Misturar os tipos de exercício ao longo da semana pode ser mais importante do que parece: um novo estudo encontrou uma ligação clara entre uma maior variedade de actividades físicas e um menor risco de mortalidade.
O que foi analisado pelos investigadores
Uma equipa da Harvard T.H. Chan School of Public Health, nos EUA, avaliou dados de mais de 111,000 pessoas recolhidos ao longo de 30 anos. Os investigadores cruzaram as rotinas de exercício relatadas pelos próprios participantes com os óbitos registados durante o período do estudo.
Para reduzir o efeito de outros factores que também influenciam a longevidade, foram tidos em conta elementos como hábitos de vida, características demográficas e padrões alimentares. Ainda assim, pela natureza observacional do trabalho, os resultados não provam uma relação directa de causa e efeito - descrevem, isso sim, uma associação robusta que merece ser explorada.
Variedade de actividade física e risco de morte
De acordo com a análise estatística, as pessoas que mais diversificavam a actividade física apresentaram um risco de morte 19 por cento inferior ao longo do estudo quando comparadas com as que menos variavam - assumindo que, no total, praticavam uma quantidade de exercício globalmente semelhante.
“Os resultados apoiam a noção de que promover o envolvimento numa diversidade de tipos de actividade física, juntamente com o aumento dos níveis totais de actividade física, pode ajudar a reduzir o risco de morte prematura”, escrevem os investigadores no artigo publicado.
Os autores salientam ainda que alternar entre exercícios tende a mobilizar diferentes zonas do corpo, o que poderá contribuir para melhorias de saúde mais abrangentes do que repetir sempre o mesmo tipo de treino.
Quanto exercício é suficiente (e onde surge o patamar)
Tal como seria de esperar, acumular mais exercício no conjunto também apareceu associado a uma maior longevidade, reforçando os benefícios de integrar níveis moderados de actividade física no dia a dia.
No entanto, os dados sugerem um patamar a partir de cerca de 20 horas por semana: acima desse valor, acrescentar mais tempo não alterou significativamente o risco de mortalidade, nem para melhor nem para pior.

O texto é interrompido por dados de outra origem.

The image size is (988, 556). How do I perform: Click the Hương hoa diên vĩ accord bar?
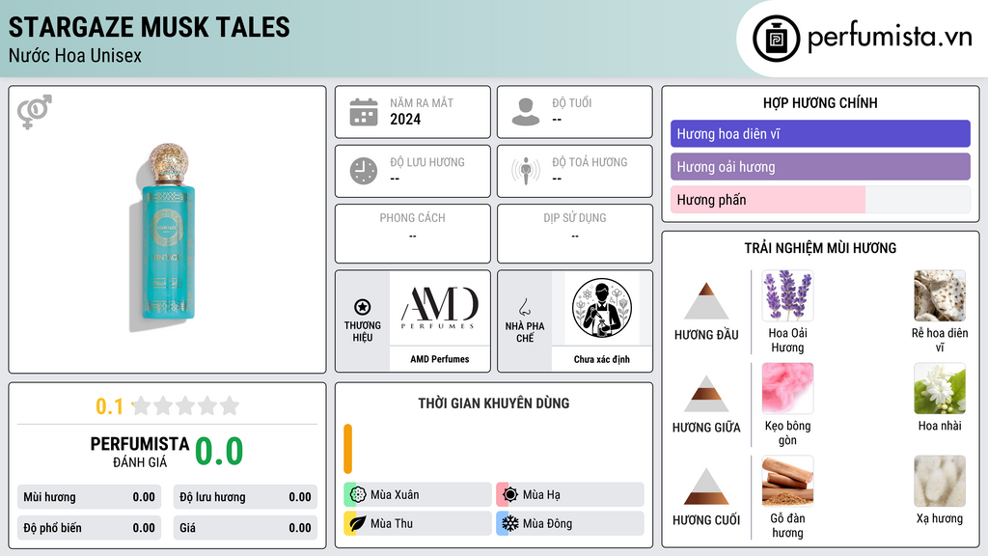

Quanto ao que conta como “exercício”, o registo incluiu um leque muito amplo de actividades - desde natação e ciclismo até cortar a relva e subir escadas. Desde que haja movimento com um nível razoável de vigor, foi considerado.
“Naturalmente, as pessoas escolhem actividades diferentes ao longo do tempo com base nas suas preferências e condições de saúde”, afirma o cientista de nutrição Yang Hu.
“Ao decidir como fazer exercício, tenha em conta que pode haver benefícios adicionais para a saúde em praticar vários tipos de actividade física, em vez de depender apenas de um.”
Limitações do estudo e o que fica por esclarecer
Há limitações relevantes a considerar. A actividade física foi auto-relatada, e não monitorizada de forma científica. Além disso, os conjuntos de dados incluíam sobretudo profissionais de saúde brancos. Por fim, o estudo não avaliou o impacto de uma pessoa mudar de rotina ao longo do tempo; limitou-se a comparar rotinas entre indivíduos.
Mesmo com estas restrições, os resultados acrescentam uma perspectiva interessante sobre os benefícios do exercício: já se sabe que mesmo pequenas quantidades podem fazer diferença, e estes dados sugerem que também pode ser uma boa ideia variar os tipos de actividade física.
“A nova descoberta neste estudo foi que a variedade de actividade física também pode ser boa para a saúde”, diz Tom Yates, fisiologista da University of Leicester, no Reino Unido, que não participou na investigação.
“Em certo sentido, isto pode ser análogo à alimentação; a variedade, por si só, pode ter benefícios para a saúde.”
A investigação foi publicada na BMJ Medicine.